------ INFORMATION GIVEN
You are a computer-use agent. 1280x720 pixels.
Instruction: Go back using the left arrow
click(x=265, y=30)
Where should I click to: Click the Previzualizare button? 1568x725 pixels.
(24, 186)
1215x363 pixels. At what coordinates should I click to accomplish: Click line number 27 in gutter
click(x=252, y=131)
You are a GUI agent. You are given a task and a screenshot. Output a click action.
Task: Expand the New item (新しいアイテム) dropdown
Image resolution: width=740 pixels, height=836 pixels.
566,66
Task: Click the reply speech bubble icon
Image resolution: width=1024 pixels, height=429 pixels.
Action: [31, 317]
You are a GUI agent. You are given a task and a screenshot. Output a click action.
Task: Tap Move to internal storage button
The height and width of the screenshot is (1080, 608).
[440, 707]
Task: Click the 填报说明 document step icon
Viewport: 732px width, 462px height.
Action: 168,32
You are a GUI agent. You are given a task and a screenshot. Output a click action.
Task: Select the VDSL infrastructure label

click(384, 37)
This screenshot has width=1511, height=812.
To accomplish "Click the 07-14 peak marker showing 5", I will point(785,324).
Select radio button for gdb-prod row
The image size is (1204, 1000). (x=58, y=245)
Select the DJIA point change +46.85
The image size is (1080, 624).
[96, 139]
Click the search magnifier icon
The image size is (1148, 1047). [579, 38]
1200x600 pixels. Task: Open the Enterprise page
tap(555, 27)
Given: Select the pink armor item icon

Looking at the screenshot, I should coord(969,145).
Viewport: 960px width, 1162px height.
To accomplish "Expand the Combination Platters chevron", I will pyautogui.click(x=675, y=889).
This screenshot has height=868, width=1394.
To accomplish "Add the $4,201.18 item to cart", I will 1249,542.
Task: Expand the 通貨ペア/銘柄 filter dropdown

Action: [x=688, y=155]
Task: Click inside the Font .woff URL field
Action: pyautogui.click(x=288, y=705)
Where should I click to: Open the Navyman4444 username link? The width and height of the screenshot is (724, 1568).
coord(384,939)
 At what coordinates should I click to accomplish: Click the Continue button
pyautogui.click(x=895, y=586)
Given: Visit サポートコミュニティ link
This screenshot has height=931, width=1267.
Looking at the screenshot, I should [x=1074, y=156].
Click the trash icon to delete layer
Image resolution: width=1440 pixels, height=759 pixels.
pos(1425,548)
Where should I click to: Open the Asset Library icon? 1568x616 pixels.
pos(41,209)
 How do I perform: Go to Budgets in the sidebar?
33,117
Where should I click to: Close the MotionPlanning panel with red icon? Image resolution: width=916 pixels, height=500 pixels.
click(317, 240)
------------
## WHAT IS EXPECTED:
Copy every line of the records above, starting with the first, up to and including the line containing "Given: Visit サポートコミュニティ link".

## RESPONSE TO THE EXERCISE:
You are a computer-use agent. 1280x720 pixels.
Instruction: Go back using the left arrow
click(x=265, y=30)
Where should I click to: Click the Previzualizare button? 1568x725 pixels.
(24, 186)
1215x363 pixels. At what coordinates should I click to accomplish: Click line number 27 in gutter
click(x=252, y=131)
You are a GUI agent. You are given a task and a screenshot. Output a click action.
Task: Expand the New item (新しいアイテム) dropdown
Image resolution: width=740 pixels, height=836 pixels.
566,66
Task: Click the reply speech bubble icon
Image resolution: width=1024 pixels, height=429 pixels.
Action: [31, 317]
You are a GUI agent. You are given a task and a screenshot. Output a click action.
Task: Tap Move to internal storage button
The height and width of the screenshot is (1080, 608).
[440, 707]
Task: Click the 填报说明 document step icon
Viewport: 732px width, 462px height.
Action: 168,32
You are a GUI agent. You are given a task and a screenshot. Output a click action.
Task: Select the VDSL infrastructure label

click(384, 37)
This screenshot has width=1511, height=812.
To accomplish "Click the 07-14 peak marker showing 5", I will point(785,324).
Select radio button for gdb-prod row
The image size is (1204, 1000). (x=58, y=245)
Select the DJIA point change +46.85
The image size is (1080, 624).
[96, 139]
Click the search magnifier icon
The image size is (1148, 1047). [579, 38]
1200x600 pixels. Task: Open the Enterprise page
tap(555, 27)
Given: Select the pink armor item icon

Looking at the screenshot, I should coord(969,145).
Viewport: 960px width, 1162px height.
To accomplish "Expand the Combination Platters chevron", I will pyautogui.click(x=675, y=889).
This screenshot has height=868, width=1394.
To accomplish "Add the $4,201.18 item to cart", I will 1249,542.
Task: Expand the 通貨ペア/銘柄 filter dropdown

Action: [x=688, y=155]
Task: Click inside the Font .woff URL field
Action: pyautogui.click(x=288, y=705)
Where should I click to: Open the Navyman4444 username link? The width and height of the screenshot is (724, 1568).
coord(384,939)
 At what coordinates should I click to accomplish: Click the Continue button
pyautogui.click(x=895, y=586)
Given: Visit サポートコミュニティ link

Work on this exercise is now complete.